Fuzzy text searching using the Levenshtein distance can be useful in categorization situations where a phrase is applicable. This can help sidestep limitations of single word phrases being too broad to categorize. In the above example, “red cross workers” as a term can help select for that phrase and limited variants, where “workers” may be too broad.

Step 8: And finally, back to Excel

As Excel was a much friendlier end-user tool, the Pandas dataframe was exported into a final Excel spreadsheet for further analysis and creation of visualizations.

Future Steps: Machine Learning

An interesting avenue for improvement of results came up through the analysis of the text data. Categorizing articles purely on the presence of words can be quite successful in this context, but outliers like “donate” present an interpretation problem. As well, the unfortunate combination of text across unrelated columns (as a result of the OCR process) has the effect of arbitrarily splitting up key phrases that can be used to categorize articles.

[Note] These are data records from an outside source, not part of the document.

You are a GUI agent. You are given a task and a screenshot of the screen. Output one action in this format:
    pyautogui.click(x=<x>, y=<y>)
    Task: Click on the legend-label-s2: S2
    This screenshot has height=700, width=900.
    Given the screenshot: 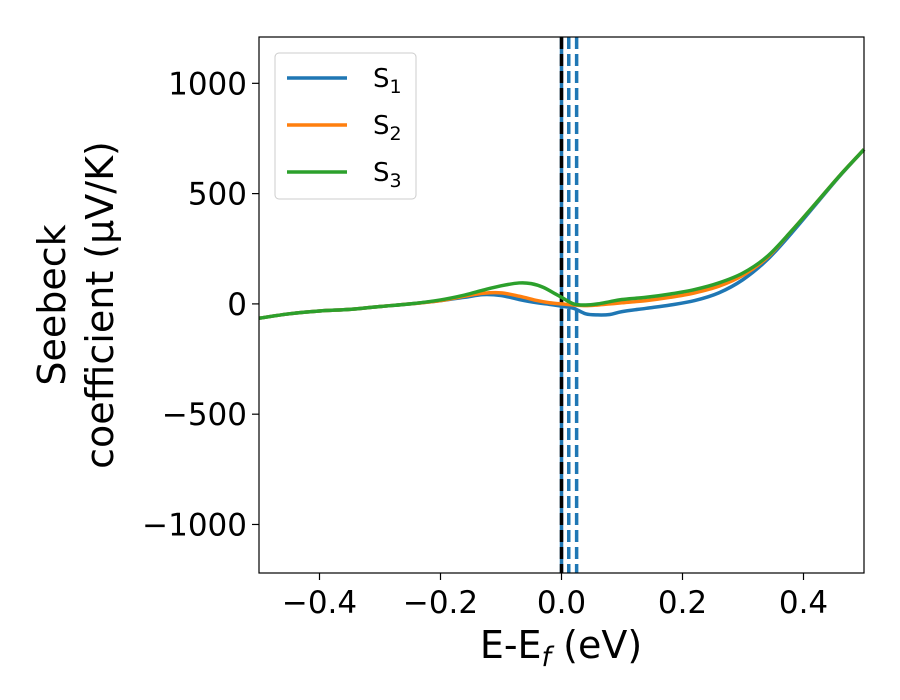 What is the action you would take?
    pyautogui.click(x=388, y=128)
    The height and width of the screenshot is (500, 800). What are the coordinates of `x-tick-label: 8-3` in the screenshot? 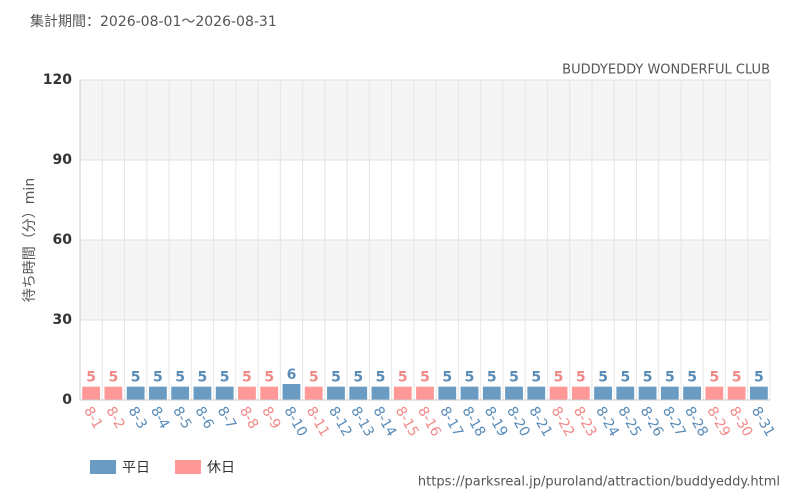 It's located at (138, 418).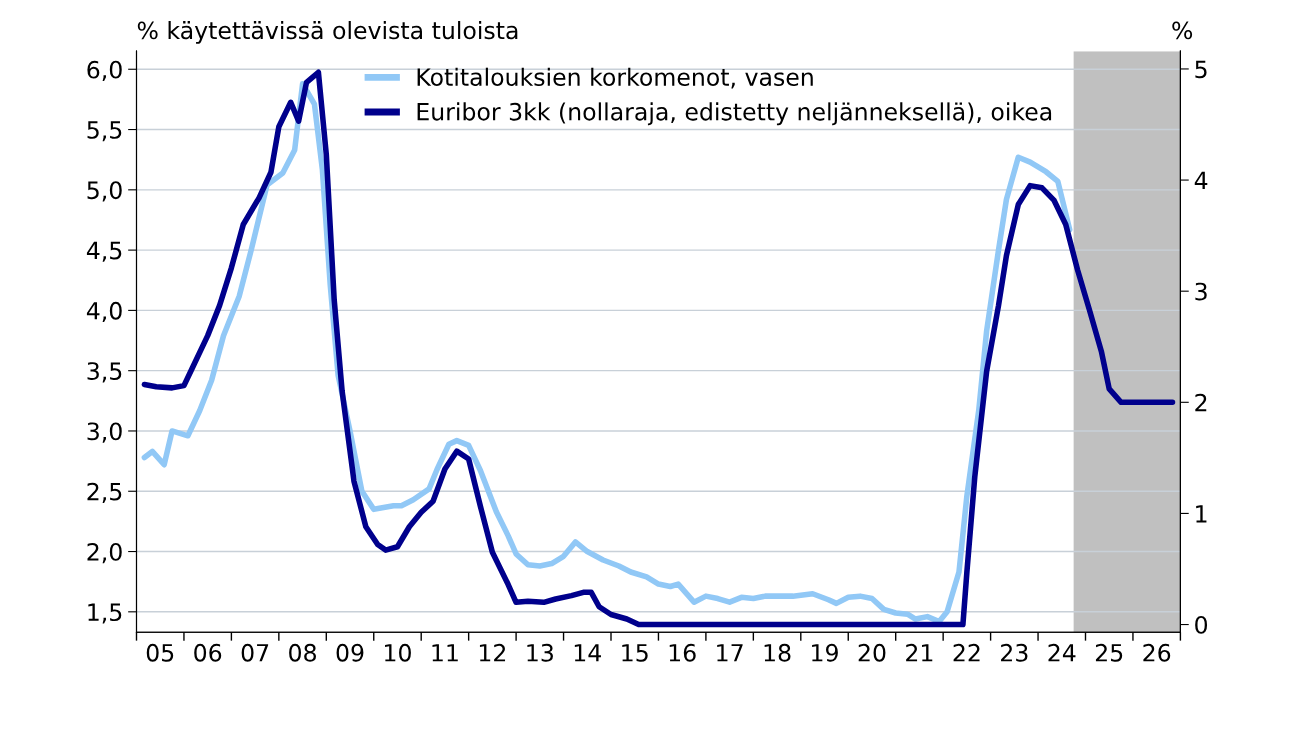 The image size is (1300, 731). Describe the element at coordinates (255, 652) in the screenshot. I see `x-tick-label: 07` at that location. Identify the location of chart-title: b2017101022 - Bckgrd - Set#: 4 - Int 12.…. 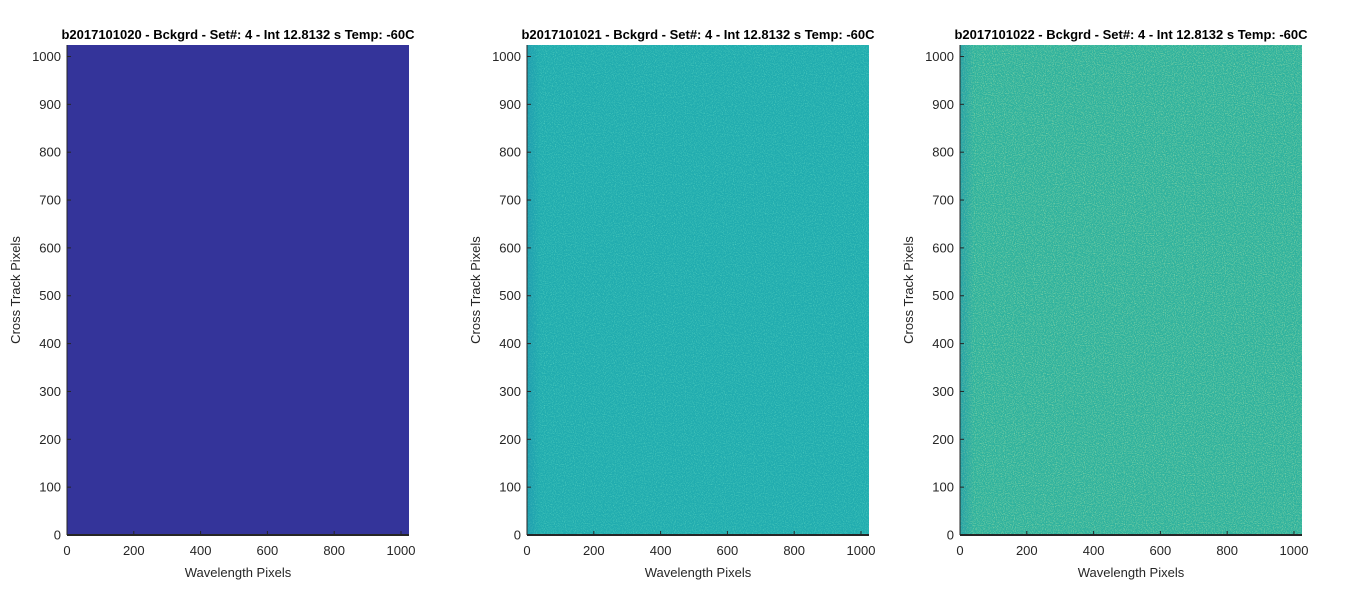
(1131, 34).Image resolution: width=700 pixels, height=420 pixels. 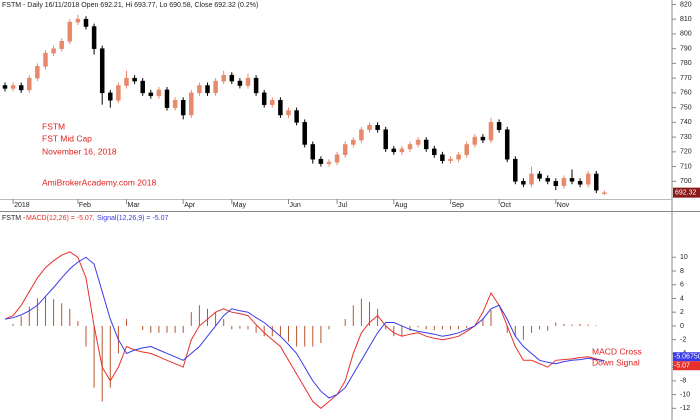 I want to click on y-tick-label: 770, so click(x=686, y=78).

There are some cross-cutting terms that cannot be successfully categorized, or appear in articles with different intent. These words are “hall”, the aforementioned “donate”, “drive”, and some others.

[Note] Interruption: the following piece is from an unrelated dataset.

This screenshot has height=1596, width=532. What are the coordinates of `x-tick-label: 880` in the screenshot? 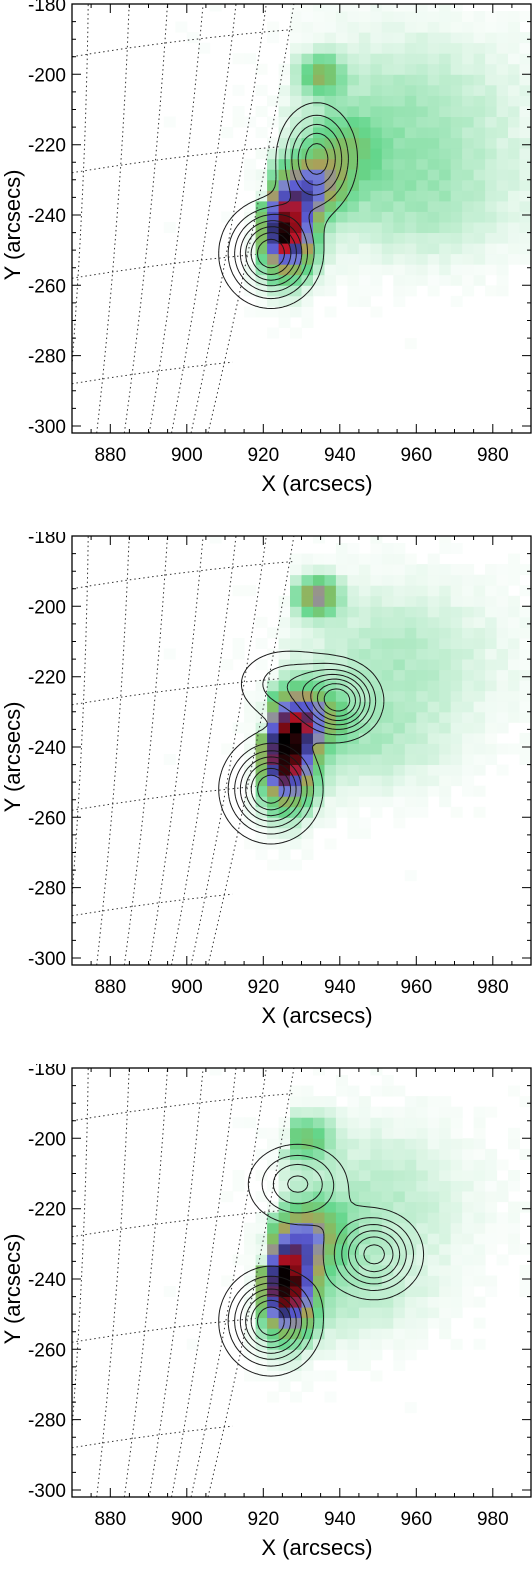 It's located at (110, 988).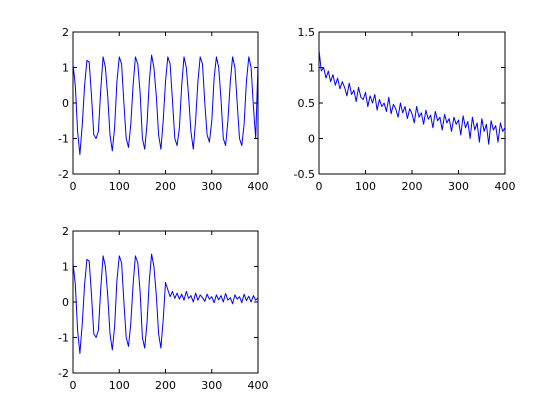 The height and width of the screenshot is (420, 560). I want to click on y-tick-label: -0.5, so click(304, 174).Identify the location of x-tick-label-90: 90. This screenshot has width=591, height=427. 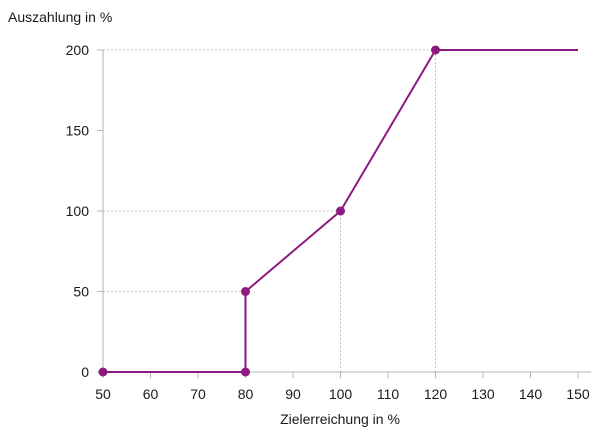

A possible way of solving this is to break out individual terms of interest without categorization, then apply a probabilistic matching based upon the presence of a list of words.

This of course is the realm of machine learning, and such an algorithm would only require straight text matching (level 1 and 2) to assemble the list of terms found in the article prior to analysis.

Depending on available time and resources, this may be an avenue worth pursuing, though the benefits in this particular dataset may not be worthwhile because most terms found uniquely map 1:1 to their categories. As well, with all ML approaches, a training dataset would need to be assembled, the effort to do so may not be worthwhile in this case.